Tenant’s slip & fall on parking lot black ice; Premises liability; Notice; Lowrey v LMPS & LMPJ, Inc; Constructive notice; Banks v Exxon Mobil Corp; Claim under MCL 554.139; Fitness for intended use; MCL 554.139(1)(a); Allison v AEW Capital Mgmt, LLP; Estate of Trueblood v P&G Apts, LLC
Holding that plaintiff-tenant offered evidence creating a genuine issue of fact as to “whether defendants had constructive notice of the ice in the parking lot,” the court concluded the trial court erred in granting them summary disposition on his premises liability claim. But it did not err in granting them summary disposition on his statutory claim because he did not present evidence showing a genuine issue of fact as to whether they “failed to keep their parking lot fit for its intended use[.]” Plaintiff alleged that he slipped on black ice in the parking lot of defendants’ senior-living community.
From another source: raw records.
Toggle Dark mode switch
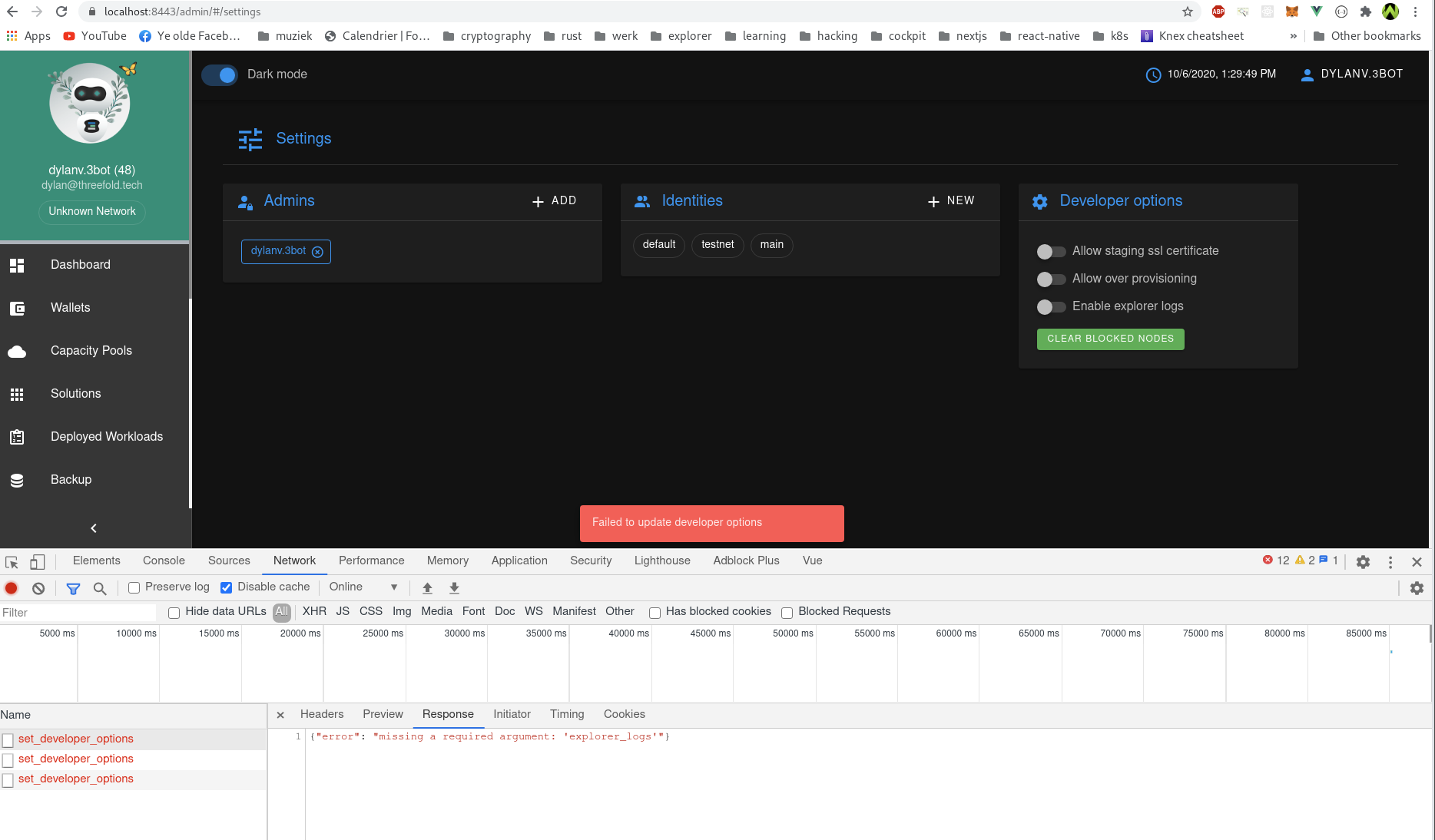Image resolution: width=1435 pixels, height=840 pixels. click(220, 74)
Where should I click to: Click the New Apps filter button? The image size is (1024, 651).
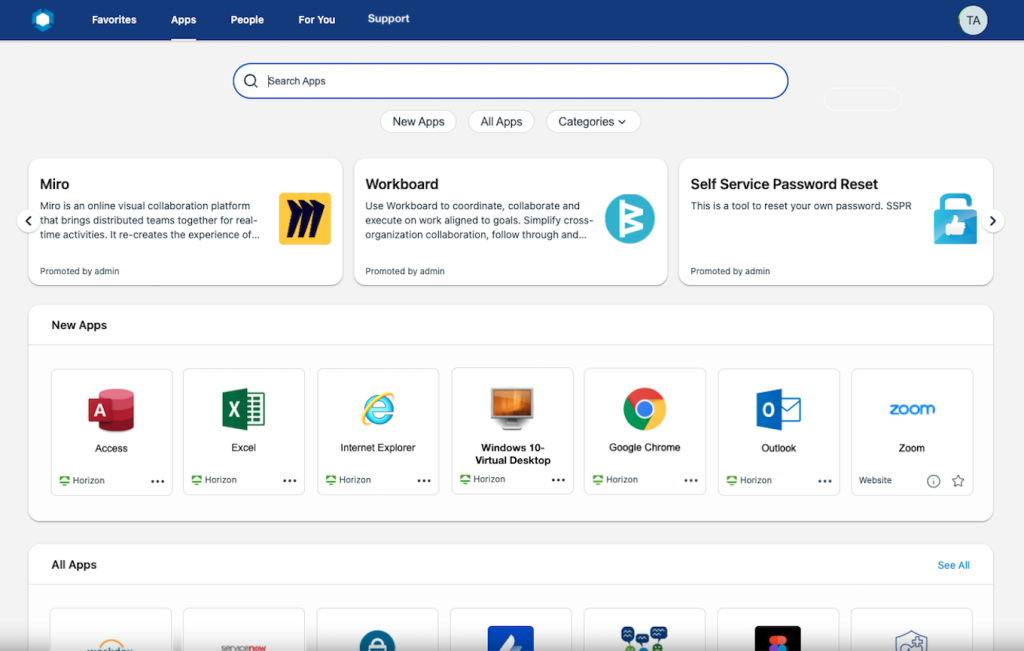pos(418,122)
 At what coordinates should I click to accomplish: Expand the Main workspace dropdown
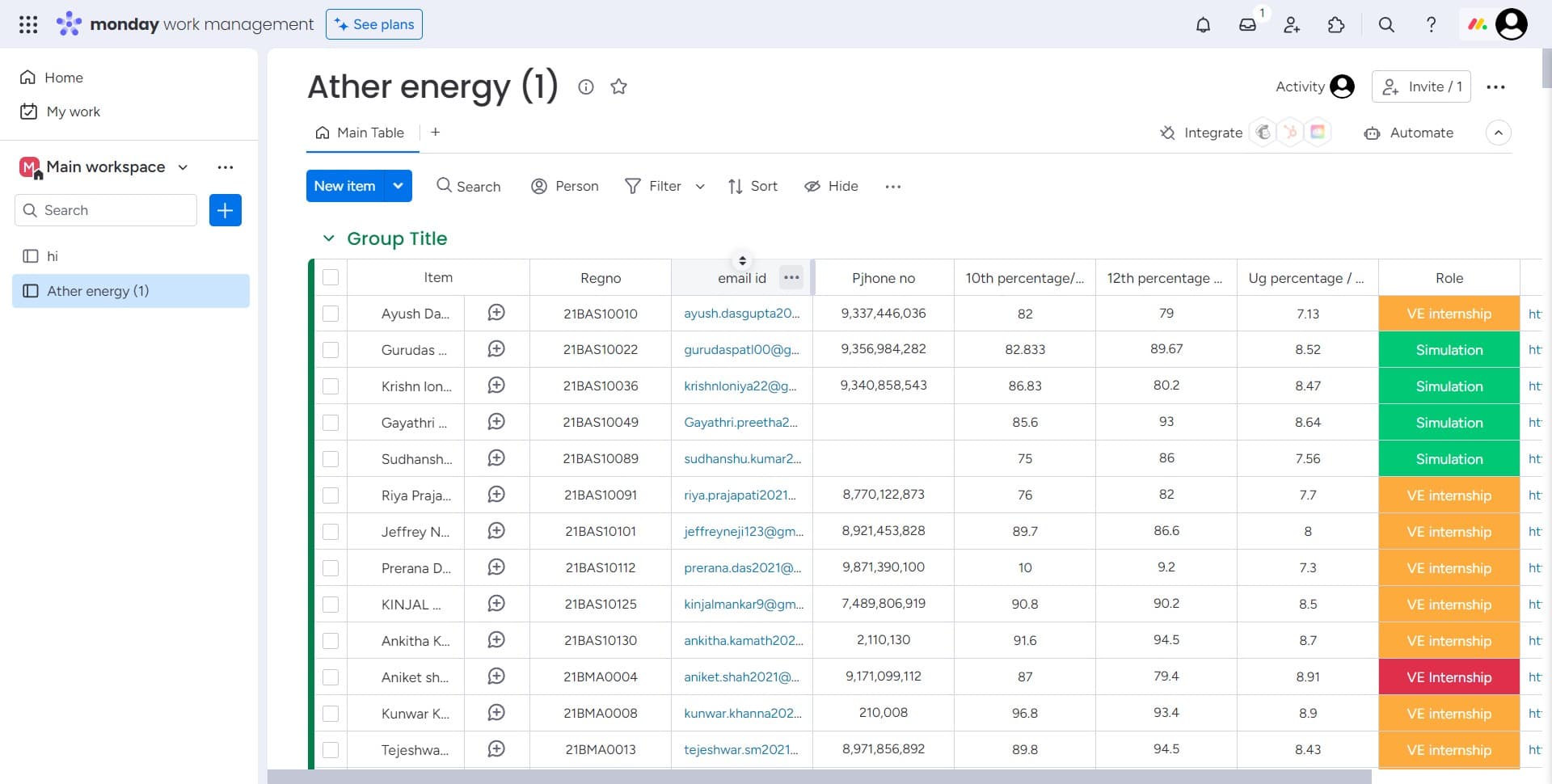183,167
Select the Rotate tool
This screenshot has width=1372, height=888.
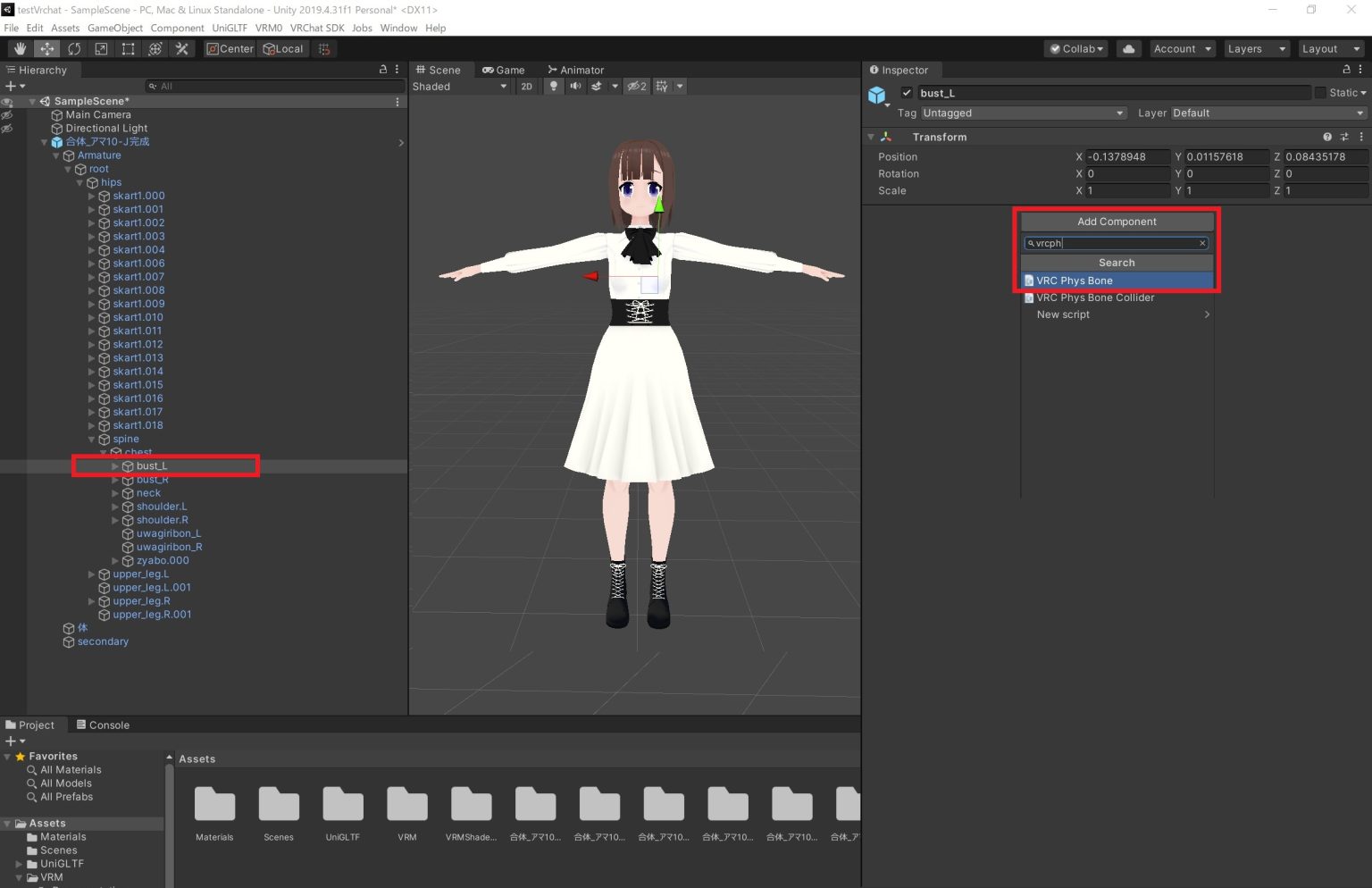pyautogui.click(x=74, y=48)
As to his premises liability claim, the court agreed with the trial court “that the record would not allow a finding that defendants had actual notice of the alleged dangerous condition.” However, it reached “a different conclusion” as to the second of his two theories of constructive notice, “that the alleged defect—black ice formed from melting snowbanks—'existed for a sufficient length of time and under circumstances that the defendant is deemed to have notice . . . .’” Plaintiff contended “that given several days of snowfall and fluctuating temperatures, the formation of black ice in a senior-living community parking lot was of such a type or character that defendants should be deemed to be on notice.” The court concluded he raised a genuine issue of material fact on this theory. He “presented an expert report from a meteorologist stating that the ice that he slipped on was present in the parking lot for 49 hours after two winter storms and continued freezing temperatures.” The report concluded “that black ice was present in the parking lot for two full days and that defendants should have therefore been on notice of the danger.” Given this “report and plaintiff’s testimony about the presence of snowbanks and the black ice,” the court determined there was “a question of fact as to whether defendants had constructive notice of the ice that caused plaintiff to fall.” But it held that “defendants did not breach their statutory duty under MCL 554.139(1)(a) to keep the parking lot fit for its intended use.” Plaintiff did not testify, and no evidence showed, “that the entire parking lot was completely covered in ice, rendering it unavoidable to park or walk on hazardous terrain.” Affirmed in part, reversed in part, and remanded.